Bürokratie abbauen - Pflege fördern

Die Deutschen werden immer älter, die Anzahl der Hilfe- und Pflegebedürftigen steigt. Um die die Qualität der ambulanten und stationären Pflege zu sichern und weiterzuentwickeln, hat die Bundesministerin für Familie, Senioren, Frauen und Jugend, Renate Schmidt, heute im Bundeskabinett ein Zehnpunktepapier zur Entbürokratisierung der Pflege vorgestellt. Es ist ein Ergebnis des "Runden Tisch Pflege", der auf Initiative der beiden Bundesministerinnen Renate Schmidt und Ulla Schmidt gemeinsam mit Akteuren im Bereich der pflegerischen Versorgung konkrete Anstöße für die Verbesserung der Pflege entwickeln soll.

13.07.2005 Pressemeldung Bundesministerium für Familie, Senioren, Frauen und Jugend

"Wir wollen die Pflege-Vorschriften von überflüssigen Paragrafen befreien, damit sich die Verantwortlichen und das Pflegepersonal wieder stärker ihrer eigentlichen Aufgabe widmen können: der Betreuung und Pflege älterer und hilfebedürftiger Menschen", erklärte Bundesministerin Renate Schmidt. "Wir haben das Heimrecht auf den Prüfstand gestellt und wollen es von zu vielen Vorschriften befreien. Auch wollen wir die Pflegedokumentation vereinfachen. Außerdem sollen betreute Wohngemeinschaften für ältere und pflegebedürftige Menschen nicht mehr dem Heimrecht unterliegen. Ihre Gründung soll einfacher werden."

Die "10 Eckpunkte Entbürokratisierung im Heimrecht" sehen die gezielte Förderung neuer Wohn- und Betreuungsformen vor, um dem Wunsch nach individuellem, "normalem" Wohnen auch im Alter und bei Pflegebedürftigkeit Rechnung zu tragen.

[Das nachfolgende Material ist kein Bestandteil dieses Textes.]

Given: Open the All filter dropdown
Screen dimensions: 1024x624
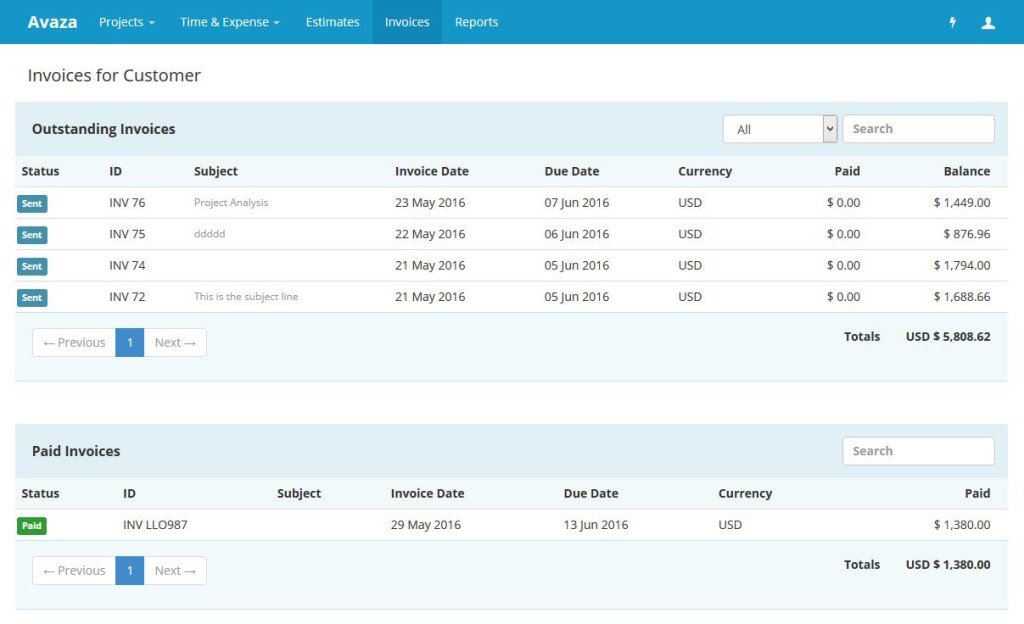Looking at the screenshot, I should tap(779, 128).
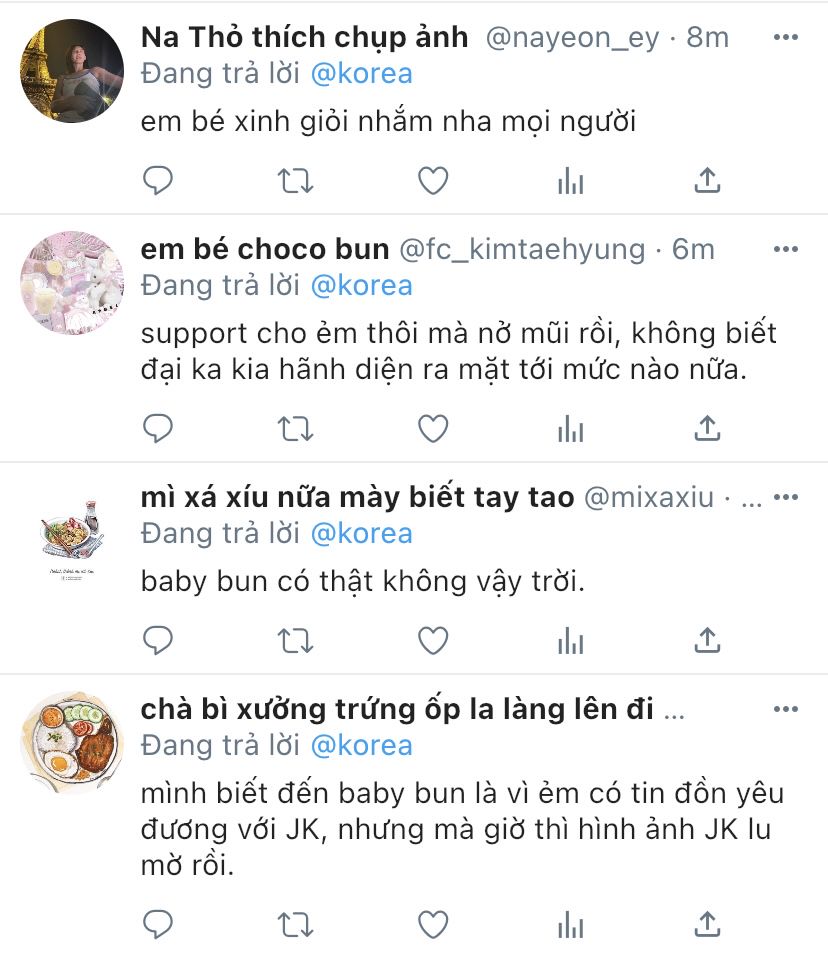The width and height of the screenshot is (828, 956).
Task: Like the 'em bé xinh giỏi nhắm' tweet
Action: pyautogui.click(x=433, y=180)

Dazu sollen ambulant betreute Wohngruppen zukünftig von den Vorschriften des Heimrechts ausgenommen werden, sofern sie Selbstbestimmung und freie Wahl des Pflegedienstes garantieren und nicht mehr als 12 Menschen zusammen wohnen.

Die Eckpunkte sehen u. a. ferner vor, die Kontrollen in Heimen so umzugestalten, dass Mehrfachprüfungen durch Heimaufsicht und Medizinischen Dienst der Krankenversicherungen vermieden werden. Bei der Umsetzung des Bürokratieabbaus sollen die Einrichtungen intensiv unterstützt werden, zum Beispiel durch eine Leitlinie zur Pflegedokumentation. Darüber hinaus will Bundesministerin Renate Schmidt zusammen mit den Ländern eine Initiative zur Entbürokratisierung von Landesregelungen starten, um den Abbau von Vorschriften und Vorgaben auch in deren Zuständigkeitsbereich (wie beim Brandschutz oder in der Hygiene- und Gesundheitsvorsorge) zu erreichen. Das Bundesministerium für Familie, Senioren, Frauen und Jugend plant außerdem, Beispiele guter Praxis zusammenzuführen und an die Einrichtungen weiterzureichen. Sie sollen aufzeigen, in welcher Weise qualitativ hochwertige Arbeit in der Pflege geleistet werden kann.